- Country: China
- Location: Mojiang Hani Autonomous County, Pu'er Prefecture, Yunnan
- Coordinates: 23°5′39.78″N 101°52′20.81″E﻿ / ﻿23.0943833°N 101.8724472°E
- Purpose: Power
- Status: Operational
- Construction began: 2003
- Opening date: 2008; 18 years ago

Dam and spillways
- Type of dam: Embankment, concrete-face rock-fill
- Impounds: Sinan River
- Height: 115 m (377 ft)

Reservoir
- Total capacity: 270,000,000 m^{3} (220,000 acre⋅ft)
- Catchment area: 1,583 km^{2} (611 mi^{2})
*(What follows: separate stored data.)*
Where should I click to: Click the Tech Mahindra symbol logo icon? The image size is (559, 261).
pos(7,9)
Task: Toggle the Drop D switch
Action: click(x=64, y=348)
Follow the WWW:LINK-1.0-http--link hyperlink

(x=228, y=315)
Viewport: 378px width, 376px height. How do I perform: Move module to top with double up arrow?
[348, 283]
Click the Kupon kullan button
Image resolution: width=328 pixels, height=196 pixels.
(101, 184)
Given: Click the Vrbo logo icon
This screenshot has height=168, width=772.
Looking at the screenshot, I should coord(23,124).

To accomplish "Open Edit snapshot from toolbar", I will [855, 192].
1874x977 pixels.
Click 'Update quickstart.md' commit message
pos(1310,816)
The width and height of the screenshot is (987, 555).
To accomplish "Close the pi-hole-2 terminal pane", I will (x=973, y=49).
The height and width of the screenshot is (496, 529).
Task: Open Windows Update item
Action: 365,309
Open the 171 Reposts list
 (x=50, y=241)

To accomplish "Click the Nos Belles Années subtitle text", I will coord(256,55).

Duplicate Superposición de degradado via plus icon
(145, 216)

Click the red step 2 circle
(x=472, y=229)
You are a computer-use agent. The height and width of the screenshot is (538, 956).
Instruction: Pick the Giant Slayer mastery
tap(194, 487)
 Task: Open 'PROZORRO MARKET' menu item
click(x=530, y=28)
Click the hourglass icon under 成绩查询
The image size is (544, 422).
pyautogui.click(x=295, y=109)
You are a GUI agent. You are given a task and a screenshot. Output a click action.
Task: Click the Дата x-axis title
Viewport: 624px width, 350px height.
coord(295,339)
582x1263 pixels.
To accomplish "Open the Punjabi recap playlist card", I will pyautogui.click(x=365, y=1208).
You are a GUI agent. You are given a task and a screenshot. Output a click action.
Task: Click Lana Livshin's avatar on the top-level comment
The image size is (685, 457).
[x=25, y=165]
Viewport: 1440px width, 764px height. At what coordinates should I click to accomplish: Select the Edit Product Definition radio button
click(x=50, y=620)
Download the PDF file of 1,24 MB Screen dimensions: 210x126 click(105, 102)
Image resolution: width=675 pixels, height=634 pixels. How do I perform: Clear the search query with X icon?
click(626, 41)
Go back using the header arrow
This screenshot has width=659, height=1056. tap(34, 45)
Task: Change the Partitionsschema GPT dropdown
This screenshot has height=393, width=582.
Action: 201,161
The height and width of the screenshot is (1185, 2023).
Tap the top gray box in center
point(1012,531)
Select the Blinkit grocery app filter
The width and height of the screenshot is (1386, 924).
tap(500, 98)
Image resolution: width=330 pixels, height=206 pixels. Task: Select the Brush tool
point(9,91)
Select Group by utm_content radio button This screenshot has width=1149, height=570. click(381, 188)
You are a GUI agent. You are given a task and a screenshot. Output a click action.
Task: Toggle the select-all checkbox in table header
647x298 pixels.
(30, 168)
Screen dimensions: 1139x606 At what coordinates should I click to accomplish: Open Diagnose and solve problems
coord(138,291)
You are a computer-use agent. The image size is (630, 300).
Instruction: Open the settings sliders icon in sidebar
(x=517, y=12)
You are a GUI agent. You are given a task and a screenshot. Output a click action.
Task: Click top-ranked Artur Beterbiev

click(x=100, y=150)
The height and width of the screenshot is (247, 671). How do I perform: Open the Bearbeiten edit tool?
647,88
Sinanjiang Hydropower Plant
- Coordinates: 23°4′54.55″N 101°46′30.33″E﻿ / ﻿23.0818194°N 101.7750917°E
- Commission date: 2008
- Type: Conventional, diversion
- Turbines: 3 x 67 MW Francis-type
- Installed capacity: 201 MW

= Sinanjiang Dam =

The Sinanjiang Dam is a concrete-face rock-fill dam on the Sinan River, a tributary of the Lixian River, in Mojiang Hani Autonomous County of Yunnan Province, China. The primary purpose of the dam is hydroelectric power production and it supports a 201 MW power station. Construction began in October 2003 and the river was diverted around the dam site on 5 February 2005. All three generators were commissioned in 2008. To produce power, water from the reservoir is diverted around a bend in the river through a 10.3 km long headrace tunnel which connects to the power station via a penstock. The power station contains three 67 MW Francis turbine-generators.